Violent clashes often occur at the intersection of liability, ability to pay and the law. They follow train accidents that send victims and railroads to court as adversaries.
Absent a railroad possessing sufficient financial reserves and adequate liability insurance, every catastrophic accident portends financial destruction for the carrier and less than equitable settlements for innocent victims.
Short line Montreal, Maine & Atlantic went bankrupt in 2013 following its fiery Lac-Mégantic runaway tank car disaster that killed 47, injured scores, leveled 40 buildings and contaminated a river with crude oil. Claims exceeded $200 million, but the railroad could afford just $25 million in liability insurance and had only $300,000 in cash reserves. Having shut down, it later was sold at auction for less than $16 million.
A 2008 head-on collision in Chatsworth, Calif.(photo), caused by a commuter train operated by Veolia Transportation under contract to Los Angeles Metrolink, killed 25 and injured more than 130. Claims well exceeded payouts owing to a $200 million liability cap imposed by Congress in 1997 for benefit of state-owned passenger railroads and Amtrak.
A 2005 Norfolk Southern accident that released deadly chlorine gas at Graniteville, S.C., killed nine, injured more than 500, allegedly caused a textile mill to fail and resulted in tens of millions of dollars in claims settled out-of-court. While Class I railroads carry $1.5 billion in liability insurance—said to be the maximum available—their cash reserves are all that stand between an unthinkable calamity and insolvency as privately owned railroads have no liability cap. “Every time we pick up [hazardous materials], we’re placing a bet on the company,” NS CEO Wick Moorman said.
Claims from the May 2015 Amtrak derailment likely will exceed it $200 million liability cap. A self-insurance reserve will pay the first $50 million; and if Amtrak’s $150 million insurance policy can be renewed, its annual premium likely will climb another $5 million to $25 million. Unless Congress increases Amtrak’s subsidy—a difficult sell in that the Republican controlled House voted to slash Amtrak’s current subsidy by some 20%—service reductions will occur or crucial Northeast Corridor infrastructure projects, already billions of dollars short of needed funds, may have to be delayed longer.

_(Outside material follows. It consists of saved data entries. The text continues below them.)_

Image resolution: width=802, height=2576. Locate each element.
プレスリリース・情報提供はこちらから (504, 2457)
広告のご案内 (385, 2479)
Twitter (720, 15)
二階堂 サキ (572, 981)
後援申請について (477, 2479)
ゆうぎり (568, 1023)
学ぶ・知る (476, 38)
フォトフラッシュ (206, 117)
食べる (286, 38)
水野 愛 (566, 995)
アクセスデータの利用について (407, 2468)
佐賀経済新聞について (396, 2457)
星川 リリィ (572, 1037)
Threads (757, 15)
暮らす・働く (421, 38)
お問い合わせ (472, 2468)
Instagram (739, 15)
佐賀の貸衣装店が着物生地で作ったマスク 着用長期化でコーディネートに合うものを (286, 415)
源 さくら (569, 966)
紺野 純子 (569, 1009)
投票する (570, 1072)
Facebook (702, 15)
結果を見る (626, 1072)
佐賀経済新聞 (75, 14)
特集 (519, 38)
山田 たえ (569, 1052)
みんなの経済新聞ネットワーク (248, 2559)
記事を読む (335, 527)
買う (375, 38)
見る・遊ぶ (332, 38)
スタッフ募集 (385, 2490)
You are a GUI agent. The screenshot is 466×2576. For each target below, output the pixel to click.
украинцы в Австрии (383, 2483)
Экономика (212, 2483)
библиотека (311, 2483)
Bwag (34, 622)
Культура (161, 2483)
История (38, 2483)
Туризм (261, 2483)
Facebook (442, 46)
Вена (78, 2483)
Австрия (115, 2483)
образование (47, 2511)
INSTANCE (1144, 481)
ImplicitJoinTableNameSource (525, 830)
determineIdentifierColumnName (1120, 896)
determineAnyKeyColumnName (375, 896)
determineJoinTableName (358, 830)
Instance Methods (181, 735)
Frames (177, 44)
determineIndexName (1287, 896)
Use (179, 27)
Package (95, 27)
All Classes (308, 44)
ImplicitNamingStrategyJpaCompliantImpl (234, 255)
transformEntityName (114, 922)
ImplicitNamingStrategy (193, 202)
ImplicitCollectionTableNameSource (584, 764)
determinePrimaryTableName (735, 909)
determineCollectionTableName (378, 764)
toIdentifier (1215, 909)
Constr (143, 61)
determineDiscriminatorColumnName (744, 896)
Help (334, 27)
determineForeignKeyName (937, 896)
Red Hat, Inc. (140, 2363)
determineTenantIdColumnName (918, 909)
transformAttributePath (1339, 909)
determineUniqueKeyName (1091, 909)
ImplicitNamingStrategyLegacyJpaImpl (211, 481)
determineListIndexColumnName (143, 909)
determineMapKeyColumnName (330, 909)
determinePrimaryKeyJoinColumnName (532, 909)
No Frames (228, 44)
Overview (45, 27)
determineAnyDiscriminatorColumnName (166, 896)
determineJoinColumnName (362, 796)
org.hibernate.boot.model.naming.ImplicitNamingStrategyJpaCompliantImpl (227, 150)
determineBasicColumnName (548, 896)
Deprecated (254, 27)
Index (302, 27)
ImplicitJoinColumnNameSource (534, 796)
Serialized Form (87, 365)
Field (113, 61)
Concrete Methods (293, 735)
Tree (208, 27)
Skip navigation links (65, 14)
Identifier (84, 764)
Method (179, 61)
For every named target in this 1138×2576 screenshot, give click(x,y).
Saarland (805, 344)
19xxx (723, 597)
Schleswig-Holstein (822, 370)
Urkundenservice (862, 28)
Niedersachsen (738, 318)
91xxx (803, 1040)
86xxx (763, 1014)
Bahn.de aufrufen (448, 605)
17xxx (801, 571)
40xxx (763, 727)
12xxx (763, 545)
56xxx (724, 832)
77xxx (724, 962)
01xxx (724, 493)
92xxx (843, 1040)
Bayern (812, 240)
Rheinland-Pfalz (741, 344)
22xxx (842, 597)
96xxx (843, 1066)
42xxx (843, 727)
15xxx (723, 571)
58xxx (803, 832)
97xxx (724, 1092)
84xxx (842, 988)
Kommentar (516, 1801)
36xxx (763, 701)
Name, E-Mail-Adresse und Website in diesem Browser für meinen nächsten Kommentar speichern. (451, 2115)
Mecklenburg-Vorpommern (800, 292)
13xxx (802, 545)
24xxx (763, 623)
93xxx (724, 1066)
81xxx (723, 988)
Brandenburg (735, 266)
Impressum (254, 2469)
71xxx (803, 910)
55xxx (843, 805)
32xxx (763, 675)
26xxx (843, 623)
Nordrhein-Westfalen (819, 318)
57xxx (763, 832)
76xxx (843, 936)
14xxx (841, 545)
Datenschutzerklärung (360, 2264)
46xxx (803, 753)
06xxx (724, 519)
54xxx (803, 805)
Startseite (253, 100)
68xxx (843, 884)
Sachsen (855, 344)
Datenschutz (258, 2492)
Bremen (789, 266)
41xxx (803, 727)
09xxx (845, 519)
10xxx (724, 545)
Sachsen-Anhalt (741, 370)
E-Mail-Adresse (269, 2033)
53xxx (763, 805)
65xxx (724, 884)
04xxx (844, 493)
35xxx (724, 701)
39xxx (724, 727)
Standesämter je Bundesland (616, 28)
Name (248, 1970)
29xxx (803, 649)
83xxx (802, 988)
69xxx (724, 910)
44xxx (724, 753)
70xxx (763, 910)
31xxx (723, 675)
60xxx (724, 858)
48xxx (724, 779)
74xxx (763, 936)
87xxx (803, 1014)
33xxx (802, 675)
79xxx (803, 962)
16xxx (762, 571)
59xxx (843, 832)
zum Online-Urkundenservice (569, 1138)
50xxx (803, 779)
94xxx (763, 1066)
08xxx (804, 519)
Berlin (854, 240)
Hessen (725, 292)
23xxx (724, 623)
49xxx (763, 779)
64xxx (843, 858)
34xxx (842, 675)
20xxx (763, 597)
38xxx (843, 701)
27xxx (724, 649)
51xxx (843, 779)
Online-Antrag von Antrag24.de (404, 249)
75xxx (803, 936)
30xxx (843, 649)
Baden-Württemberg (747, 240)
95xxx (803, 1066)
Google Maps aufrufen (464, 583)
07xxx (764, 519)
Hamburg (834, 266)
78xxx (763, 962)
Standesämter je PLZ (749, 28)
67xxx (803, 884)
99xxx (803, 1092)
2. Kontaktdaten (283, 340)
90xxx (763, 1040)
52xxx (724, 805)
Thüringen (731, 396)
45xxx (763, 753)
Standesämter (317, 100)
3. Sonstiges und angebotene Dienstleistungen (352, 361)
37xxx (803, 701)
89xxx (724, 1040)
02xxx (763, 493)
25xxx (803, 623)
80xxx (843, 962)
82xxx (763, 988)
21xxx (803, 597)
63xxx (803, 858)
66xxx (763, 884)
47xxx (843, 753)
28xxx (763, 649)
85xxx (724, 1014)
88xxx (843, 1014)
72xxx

As Amtrak was created as a for-profit corporation that can sue and be sued (although it has never earned a profit), it cannot invoke sovereign immunity —a legal concept that “a king can do no wrong”—to shield itself from lawsuits as can governments and their agencies. So Congress provided Amtrak a $200 million liability cap, and extended it to state-owned passenger railroads in response to courts chipping away at the sovereign immunity defense.
Following the Chatsworth accident, and now the Philadelphia Amtrak derailment, some in Congress, out of understandable concern for innocent victims, advocated increasing the liability cap from $200 million to $500 million. They don’t comprehend that the additional liability coverage could be cost prohibitive to subsidy-dependent public transit agencies and even Amtrak. Unknown is if substantially higher liability coverage for passenger operations can be found at any price. Innocent victims are entitled to adequate compensation. But when compensation threatens the financial survival of a passenger or freight railroad, there emerges an equally valid imperative that society not be deprived of rail service, or that innocent rail employees not lose jobs.
Risk cannot be eliminated, but can be mitigated. One alternative in our increasingly litigious society is for Congress to create for public and privately owned railroads a liability cap, minimum insurance requirements attuned to size and budget, and mandated contributions to a captive insurance pool to pay excess claims on a no-fault basis, much as the Price-Anderson Act protects nuclear power facilities. Had the Graniteville disaster occurred in a more populated area, the $1.5 billion in liability insurance—said to be the most available from commercial insurers—would not have begun to cover the claims and NS would have faced liquidation.
Already embedded in the Railway Labor Act is an awareness that railroads are too essential to cease service. Catastrophic accidents fit that awareness.